We assessed the association between dietary diversity and CD4 count, moderate anemia, and mortality among 876 antiretroviral therapy-naive people living with HIV/AIDS infection (PLHIV) in Uganda. Participants were interviewed and followed for an average of 21.6 months. Dietary diversity was measured using the Individual Dietary Diversity Score (IDDS) (range, 0-12) and summarized into an overall measure and disaggregated into nutrient-rich food groups (range, 0-7), cereals, roots, and tubers (range, 0\x{2013} 2); and oils, fats, sugars, and condiments (range, 0\x{2013} 3). We determined the cross-sectional associations between dietary diversity and (1) immunosuppression (CD4 count ≤ 350 cells/μL) and (2) moderate anemia (hemoglobin < 10 g/dL) at baseline with logistic regression. We assessed the association between IDDS and mortality using Cox proportional hazards regression. The mean IDDS score was 6.3 (SD 1.7) food groups per day, with a mean of 2.7 (SD 1.1) nutrient-rich food groups per day. Each additional nutrient-rich food group consumed was associated with a 16% reduction in the likelihood of having a CD4 count ≤350 cells/μL [adjusted odds ratio, 0.84; 95% confidence interval (CI): 0.72 to 0.97] at baseline.
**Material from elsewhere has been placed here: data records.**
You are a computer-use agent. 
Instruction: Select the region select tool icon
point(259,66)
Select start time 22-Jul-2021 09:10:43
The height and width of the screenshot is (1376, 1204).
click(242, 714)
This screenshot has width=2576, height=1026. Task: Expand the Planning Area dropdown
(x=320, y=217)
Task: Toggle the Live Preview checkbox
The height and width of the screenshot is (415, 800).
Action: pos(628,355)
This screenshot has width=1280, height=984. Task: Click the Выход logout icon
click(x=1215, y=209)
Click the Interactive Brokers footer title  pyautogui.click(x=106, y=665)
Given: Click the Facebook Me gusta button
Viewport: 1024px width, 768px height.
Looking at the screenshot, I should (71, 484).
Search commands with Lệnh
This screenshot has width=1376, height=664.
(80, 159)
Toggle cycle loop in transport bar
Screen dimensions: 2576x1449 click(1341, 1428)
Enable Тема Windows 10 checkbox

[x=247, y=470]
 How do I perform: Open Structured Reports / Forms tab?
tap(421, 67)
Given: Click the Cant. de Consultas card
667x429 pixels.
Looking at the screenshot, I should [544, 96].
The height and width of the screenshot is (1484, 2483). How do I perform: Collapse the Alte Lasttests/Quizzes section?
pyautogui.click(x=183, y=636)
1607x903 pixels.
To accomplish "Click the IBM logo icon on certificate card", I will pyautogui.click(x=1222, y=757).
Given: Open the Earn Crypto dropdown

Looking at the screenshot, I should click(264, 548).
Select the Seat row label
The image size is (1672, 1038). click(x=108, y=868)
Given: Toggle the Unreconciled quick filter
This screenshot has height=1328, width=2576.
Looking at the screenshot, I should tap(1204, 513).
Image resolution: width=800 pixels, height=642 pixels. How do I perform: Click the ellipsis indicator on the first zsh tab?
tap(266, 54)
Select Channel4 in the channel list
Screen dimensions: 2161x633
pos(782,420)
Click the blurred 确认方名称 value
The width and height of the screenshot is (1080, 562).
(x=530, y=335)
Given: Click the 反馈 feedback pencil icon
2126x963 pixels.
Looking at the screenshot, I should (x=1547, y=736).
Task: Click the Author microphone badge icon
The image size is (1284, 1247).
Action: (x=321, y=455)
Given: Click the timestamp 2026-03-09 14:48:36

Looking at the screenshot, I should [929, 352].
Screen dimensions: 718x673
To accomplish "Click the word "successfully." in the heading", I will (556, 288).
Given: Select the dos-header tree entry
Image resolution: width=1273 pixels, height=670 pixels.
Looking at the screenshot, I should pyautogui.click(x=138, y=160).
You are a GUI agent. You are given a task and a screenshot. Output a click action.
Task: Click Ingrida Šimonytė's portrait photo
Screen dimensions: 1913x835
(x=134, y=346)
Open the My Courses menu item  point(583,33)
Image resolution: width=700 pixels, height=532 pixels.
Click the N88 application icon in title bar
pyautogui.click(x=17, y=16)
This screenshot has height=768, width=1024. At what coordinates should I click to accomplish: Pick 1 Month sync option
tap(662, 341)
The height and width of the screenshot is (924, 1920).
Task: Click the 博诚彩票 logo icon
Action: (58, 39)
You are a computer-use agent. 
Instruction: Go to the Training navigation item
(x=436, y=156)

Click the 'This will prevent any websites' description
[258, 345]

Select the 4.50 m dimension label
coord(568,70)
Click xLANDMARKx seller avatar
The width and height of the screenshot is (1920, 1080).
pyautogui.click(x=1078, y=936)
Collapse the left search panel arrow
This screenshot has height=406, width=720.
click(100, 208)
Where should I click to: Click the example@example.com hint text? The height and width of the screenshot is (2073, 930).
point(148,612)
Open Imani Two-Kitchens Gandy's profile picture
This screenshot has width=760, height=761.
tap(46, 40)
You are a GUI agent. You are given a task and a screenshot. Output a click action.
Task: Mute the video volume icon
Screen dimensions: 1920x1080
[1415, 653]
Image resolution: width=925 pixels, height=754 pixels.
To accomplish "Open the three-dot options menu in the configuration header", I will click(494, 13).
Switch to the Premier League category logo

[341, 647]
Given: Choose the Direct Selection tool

Among those with >350 CD4 cells per microliter, but not those with CD4 count ≤350 cells per microliter, consumption of nutrient-rich food groups was associated with a lower odds of moderate anemia (adjusted odds ratio, 0.57; 95% CI: 0.34 to 0.96). During follow-up, 48 participants (5.6%) died (mortality rate of 3.1 per 100 person-years). IDDS was inversely associated with mortality [adjusted hazard ratio, 0.76; 95% CI: 0.63 to 0.91]. These results suggest that diet quality is an important determinant of HIV disease severity and mortality in antiretroviral therapy-naive PLHIV.